**PROBLEM:**
Please rewrite only the entries beginning with the line that contains "Open the Command Search dropdown arrow" and running through the line that contains "click(877, 89)", switching "Command Search" to "Global Search" and keeping everything else the same. Omit the pictures from your answer.

** Start of PROVIDED ENTRIES **

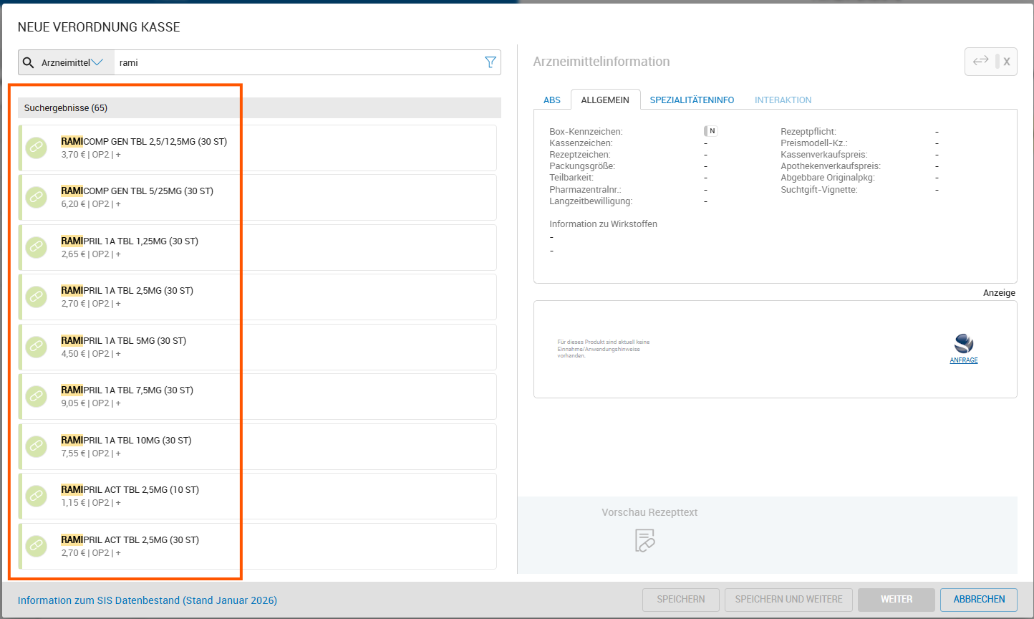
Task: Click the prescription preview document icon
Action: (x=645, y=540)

** End of PROVIDED ENTRIES **
** Start of PROVIDED ENTRIES **

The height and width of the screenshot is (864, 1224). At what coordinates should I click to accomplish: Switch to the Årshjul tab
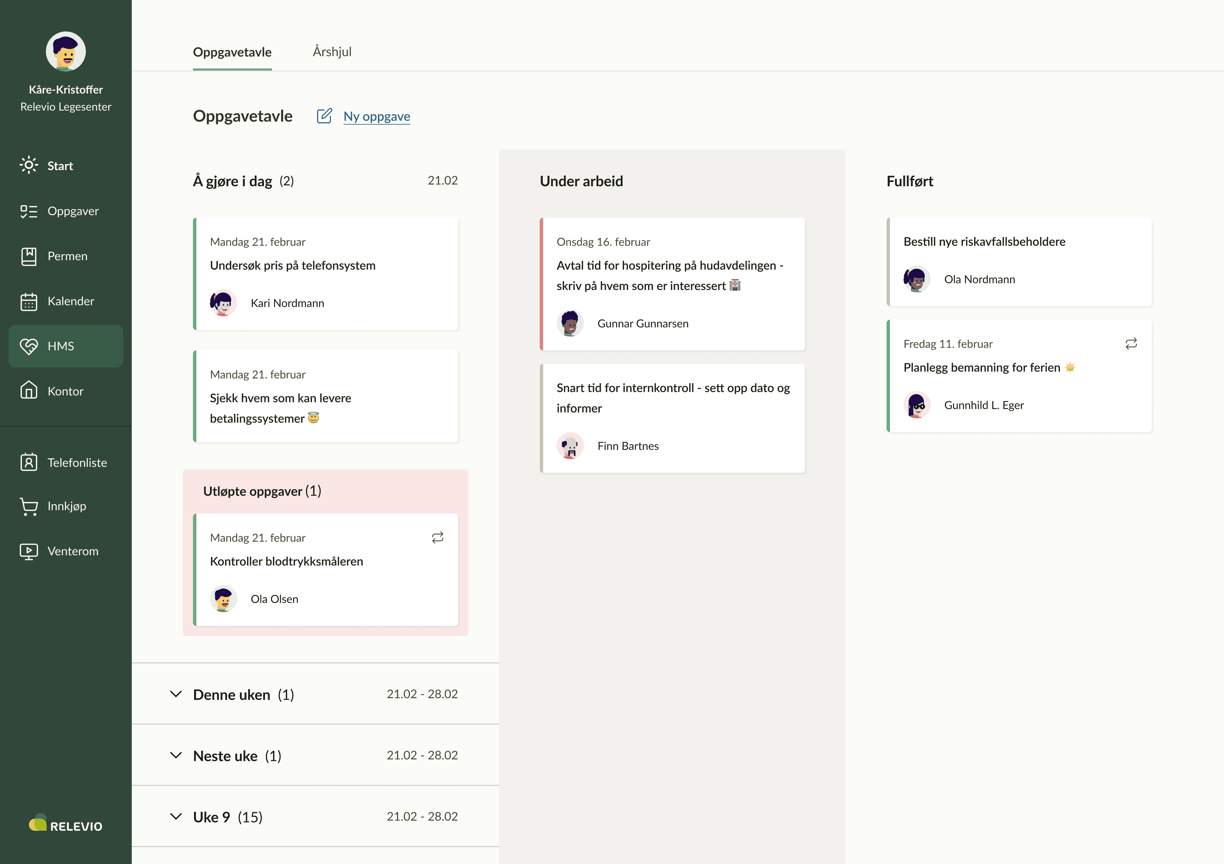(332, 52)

** End of PROVIDED ENTRIES **
** Start of PROVIDED ENTRIES **

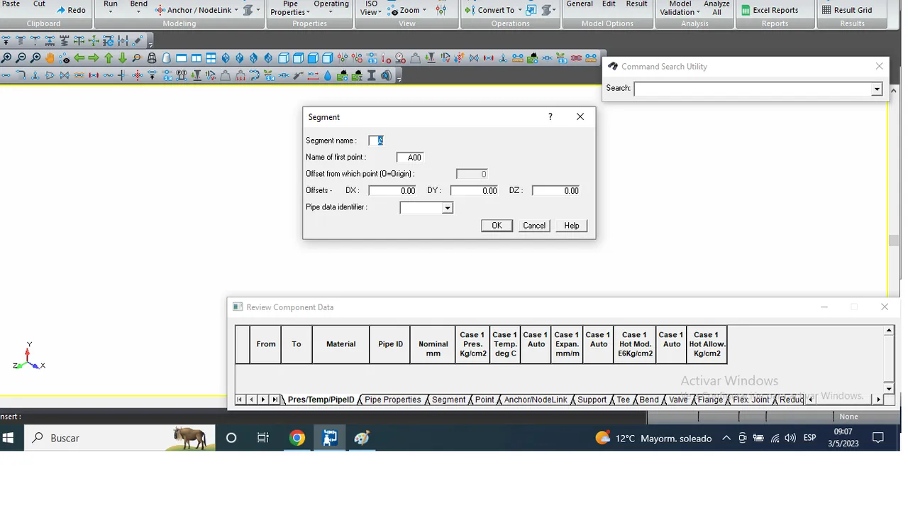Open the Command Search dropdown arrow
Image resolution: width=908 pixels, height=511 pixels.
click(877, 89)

** End of PROVIDED ENTRIES **

**OUTPUT FOR THIS EXERCISE:**
Open the Global Search dropdown arrow
Image resolution: width=908 pixels, height=511 pixels.
click(877, 89)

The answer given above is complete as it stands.